13 07 2010

Im soundeck-Rückspiegel: Ska Jah

Filed under: rückspiegel — christoph @ 01:10

Donnerstag, 8. Juli:  Roots Rock Reggae aus Weilheim

Ska Jah im soundeck

Rein optisch war die Sache schon geklärt, noch bevor der erste Ton gespielt wurde: Rasta is de future, also, wenigstens die allernächste Zukunft im Sonnendeck. Die “soundeck”-Reihe stand kurz vor ihrer Feuertaufe, die gar nicht so kleine Vierquadratmeterbühne ward errichtet, und schon blickte der Reggae-Pate höchstselbst, Bob Marley, nachdenklich in die Menge. Genau genommen tat das sein Konterfei, das sich die Weilheimer Reggae-Haudegen Hansi Rohm und Tobi Klattig, die Kernbesetzung von Ska Jah, in Form einer Flagge über den Keyboardständer gehängt hatten. Kurz darauf drangen chillige Off-Beats und luftige Saxofon-Klänge durch die Pöltner Straße und wehten bis vor zum Weiheimer Kirchplatz: die soundeck-Reihe war mit dem ersten Song, pardong, dem ersten Akkord, aus der Taufe gehoben.
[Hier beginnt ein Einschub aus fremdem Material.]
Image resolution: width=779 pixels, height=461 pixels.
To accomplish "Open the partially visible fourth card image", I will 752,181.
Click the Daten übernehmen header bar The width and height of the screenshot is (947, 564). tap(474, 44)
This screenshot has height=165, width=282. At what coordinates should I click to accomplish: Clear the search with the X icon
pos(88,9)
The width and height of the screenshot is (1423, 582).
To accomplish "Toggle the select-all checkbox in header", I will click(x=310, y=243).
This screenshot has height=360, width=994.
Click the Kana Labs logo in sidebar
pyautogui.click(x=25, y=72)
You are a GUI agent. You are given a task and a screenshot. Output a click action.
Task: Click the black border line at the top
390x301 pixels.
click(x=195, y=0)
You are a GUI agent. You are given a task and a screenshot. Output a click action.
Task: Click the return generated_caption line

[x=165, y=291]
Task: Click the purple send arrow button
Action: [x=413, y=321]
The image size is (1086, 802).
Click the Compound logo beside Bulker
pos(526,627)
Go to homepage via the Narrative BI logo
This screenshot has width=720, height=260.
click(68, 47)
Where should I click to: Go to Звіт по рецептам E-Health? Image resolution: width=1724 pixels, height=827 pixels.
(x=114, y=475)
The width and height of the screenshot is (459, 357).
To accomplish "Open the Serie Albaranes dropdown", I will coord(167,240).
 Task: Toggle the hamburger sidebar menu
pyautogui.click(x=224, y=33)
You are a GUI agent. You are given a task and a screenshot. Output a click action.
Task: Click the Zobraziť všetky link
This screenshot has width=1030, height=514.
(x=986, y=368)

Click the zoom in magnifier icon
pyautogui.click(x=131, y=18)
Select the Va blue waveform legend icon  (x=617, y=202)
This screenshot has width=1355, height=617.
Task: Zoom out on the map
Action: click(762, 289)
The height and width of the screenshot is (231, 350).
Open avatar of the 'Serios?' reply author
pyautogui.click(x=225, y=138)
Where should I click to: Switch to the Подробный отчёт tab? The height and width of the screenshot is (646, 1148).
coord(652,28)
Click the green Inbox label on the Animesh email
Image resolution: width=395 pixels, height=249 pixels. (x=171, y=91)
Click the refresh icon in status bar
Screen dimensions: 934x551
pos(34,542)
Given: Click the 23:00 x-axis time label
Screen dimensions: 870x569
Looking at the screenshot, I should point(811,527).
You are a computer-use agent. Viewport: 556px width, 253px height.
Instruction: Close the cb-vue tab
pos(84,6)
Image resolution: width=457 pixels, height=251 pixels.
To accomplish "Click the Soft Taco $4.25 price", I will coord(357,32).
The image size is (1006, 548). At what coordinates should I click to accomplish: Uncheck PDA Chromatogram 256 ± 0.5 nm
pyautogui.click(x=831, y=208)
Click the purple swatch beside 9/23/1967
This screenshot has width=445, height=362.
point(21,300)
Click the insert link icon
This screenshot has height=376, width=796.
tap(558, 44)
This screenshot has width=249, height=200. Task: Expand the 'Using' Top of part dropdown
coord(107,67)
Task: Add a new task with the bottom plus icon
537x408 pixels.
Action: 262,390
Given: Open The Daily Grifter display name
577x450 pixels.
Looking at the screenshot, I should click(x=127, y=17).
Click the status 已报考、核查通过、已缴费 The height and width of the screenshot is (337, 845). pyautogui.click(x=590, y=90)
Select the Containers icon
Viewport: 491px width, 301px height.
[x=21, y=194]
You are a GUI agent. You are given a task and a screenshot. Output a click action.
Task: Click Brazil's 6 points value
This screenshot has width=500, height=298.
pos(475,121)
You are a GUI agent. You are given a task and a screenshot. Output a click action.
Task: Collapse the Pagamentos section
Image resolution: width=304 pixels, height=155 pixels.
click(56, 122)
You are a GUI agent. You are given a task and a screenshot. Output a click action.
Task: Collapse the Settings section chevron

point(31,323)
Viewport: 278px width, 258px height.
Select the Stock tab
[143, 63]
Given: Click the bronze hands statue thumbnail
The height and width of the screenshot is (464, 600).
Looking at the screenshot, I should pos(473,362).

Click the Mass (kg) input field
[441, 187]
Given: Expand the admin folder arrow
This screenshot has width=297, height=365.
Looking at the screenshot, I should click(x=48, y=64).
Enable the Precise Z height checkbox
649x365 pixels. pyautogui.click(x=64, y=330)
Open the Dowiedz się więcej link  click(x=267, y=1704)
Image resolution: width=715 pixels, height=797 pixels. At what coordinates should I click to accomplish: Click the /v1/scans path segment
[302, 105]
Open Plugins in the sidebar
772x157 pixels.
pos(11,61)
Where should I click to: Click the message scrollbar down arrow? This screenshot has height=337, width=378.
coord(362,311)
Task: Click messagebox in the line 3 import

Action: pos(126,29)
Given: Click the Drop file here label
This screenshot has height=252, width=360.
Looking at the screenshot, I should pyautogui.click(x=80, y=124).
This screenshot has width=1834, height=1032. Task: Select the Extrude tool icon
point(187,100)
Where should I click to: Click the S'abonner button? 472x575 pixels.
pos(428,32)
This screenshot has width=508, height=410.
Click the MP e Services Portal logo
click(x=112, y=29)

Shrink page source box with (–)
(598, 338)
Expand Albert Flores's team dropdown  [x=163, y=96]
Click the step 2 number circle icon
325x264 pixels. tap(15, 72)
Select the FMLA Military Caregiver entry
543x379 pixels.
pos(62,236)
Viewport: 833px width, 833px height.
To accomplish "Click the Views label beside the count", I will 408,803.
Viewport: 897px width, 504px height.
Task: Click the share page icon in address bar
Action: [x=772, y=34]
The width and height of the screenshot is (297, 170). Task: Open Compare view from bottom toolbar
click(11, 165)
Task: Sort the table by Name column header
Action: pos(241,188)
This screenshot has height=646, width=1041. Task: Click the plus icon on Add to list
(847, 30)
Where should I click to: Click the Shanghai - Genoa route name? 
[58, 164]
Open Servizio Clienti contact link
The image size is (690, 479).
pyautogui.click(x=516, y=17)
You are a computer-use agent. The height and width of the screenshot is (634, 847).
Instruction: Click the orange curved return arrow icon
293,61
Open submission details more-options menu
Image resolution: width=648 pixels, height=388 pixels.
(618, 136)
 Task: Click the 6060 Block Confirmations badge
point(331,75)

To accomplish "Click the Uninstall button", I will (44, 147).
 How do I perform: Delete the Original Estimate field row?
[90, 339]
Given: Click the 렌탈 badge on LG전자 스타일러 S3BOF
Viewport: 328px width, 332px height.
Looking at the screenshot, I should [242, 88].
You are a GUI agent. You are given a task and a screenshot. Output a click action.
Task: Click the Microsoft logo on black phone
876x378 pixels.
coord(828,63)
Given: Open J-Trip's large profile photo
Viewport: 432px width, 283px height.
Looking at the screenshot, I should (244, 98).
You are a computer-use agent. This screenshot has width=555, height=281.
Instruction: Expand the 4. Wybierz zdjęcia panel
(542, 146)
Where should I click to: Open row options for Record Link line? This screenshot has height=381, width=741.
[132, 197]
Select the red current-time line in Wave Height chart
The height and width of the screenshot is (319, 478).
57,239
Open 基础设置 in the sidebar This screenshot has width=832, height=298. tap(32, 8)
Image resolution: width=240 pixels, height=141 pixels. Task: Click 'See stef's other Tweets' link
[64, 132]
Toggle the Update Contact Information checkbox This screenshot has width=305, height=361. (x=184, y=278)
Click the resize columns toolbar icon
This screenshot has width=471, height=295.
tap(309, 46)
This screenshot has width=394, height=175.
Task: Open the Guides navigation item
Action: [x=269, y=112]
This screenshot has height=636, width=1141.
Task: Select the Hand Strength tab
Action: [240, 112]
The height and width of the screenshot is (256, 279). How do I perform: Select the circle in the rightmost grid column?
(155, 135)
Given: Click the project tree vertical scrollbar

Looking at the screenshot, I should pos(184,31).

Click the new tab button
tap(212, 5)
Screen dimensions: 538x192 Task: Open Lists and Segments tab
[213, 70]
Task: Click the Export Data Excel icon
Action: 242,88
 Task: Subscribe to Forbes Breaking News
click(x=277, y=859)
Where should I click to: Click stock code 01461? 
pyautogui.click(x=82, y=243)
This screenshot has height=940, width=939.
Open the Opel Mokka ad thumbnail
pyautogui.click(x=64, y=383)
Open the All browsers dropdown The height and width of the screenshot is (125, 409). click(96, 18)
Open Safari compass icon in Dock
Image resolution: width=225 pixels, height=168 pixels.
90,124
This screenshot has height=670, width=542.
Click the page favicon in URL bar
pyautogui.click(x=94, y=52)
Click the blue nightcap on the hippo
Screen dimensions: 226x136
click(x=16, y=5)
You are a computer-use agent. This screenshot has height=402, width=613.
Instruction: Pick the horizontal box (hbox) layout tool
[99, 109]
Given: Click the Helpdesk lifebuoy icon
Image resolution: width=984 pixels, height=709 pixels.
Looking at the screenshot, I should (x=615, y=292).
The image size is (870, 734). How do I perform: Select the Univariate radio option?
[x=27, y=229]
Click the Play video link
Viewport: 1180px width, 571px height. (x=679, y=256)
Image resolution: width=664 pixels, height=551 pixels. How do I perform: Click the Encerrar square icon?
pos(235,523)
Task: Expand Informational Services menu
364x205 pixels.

Und es darf durchaus von einem kleinen, aber feinen Erfolg gesprochen werden: Ein wunderbar warmer Sommerabend, ehrlicher Unplugged-Reggae von fünf äußerst versierten Musikern, sehr angenehmes Sachverständigen-Publikum und drei Veranstalter, die sich wie die Schnitzel freuten. Zum Beispiel über so kleine Momente wie: “Der spricht mir aus der Seele, Mann!”, gesagt von der relaxed zurückgelehnten Dancehall-DJ-Prominenz, dem Selectah Chrischi, der es sich höchstselbst gegenüber der Bühne bequem gemacht hatte und an den bairischen oder englischen Lyrics von Hansi Rohm ordentlich Gefallen fand. Und selbst unser Chef strahlte angersichts des eineinhalbstündigen Roots-Reggae-Reigens vor angetanem Publikum aus jedem Knopfloch: Einen tiefenentschleunigten Abend nannte er den Soundeck-Auftakt – und dem ist eigentlich nix hinzuzufügen. Das Konzept, das bisher nur in unseren Köpfen funktioniert hat, hat Gestalt angenommen und funktioniert hunderprozentig so, wie wir uns das erhofft hatten. Vom freien Eintritt bis zum angenehmen Donnerstagabend-Event bis hin zur fairen Hutspende. Keine Ecken, keine Kanten, eine runde Sache. Klar, dass wir die kommenden Abende jetzt erst recht gar nicht mehr erwarten können und uns recht dringend wünschen, dass sie genauso schön verlaufen wie dieser erste Abend.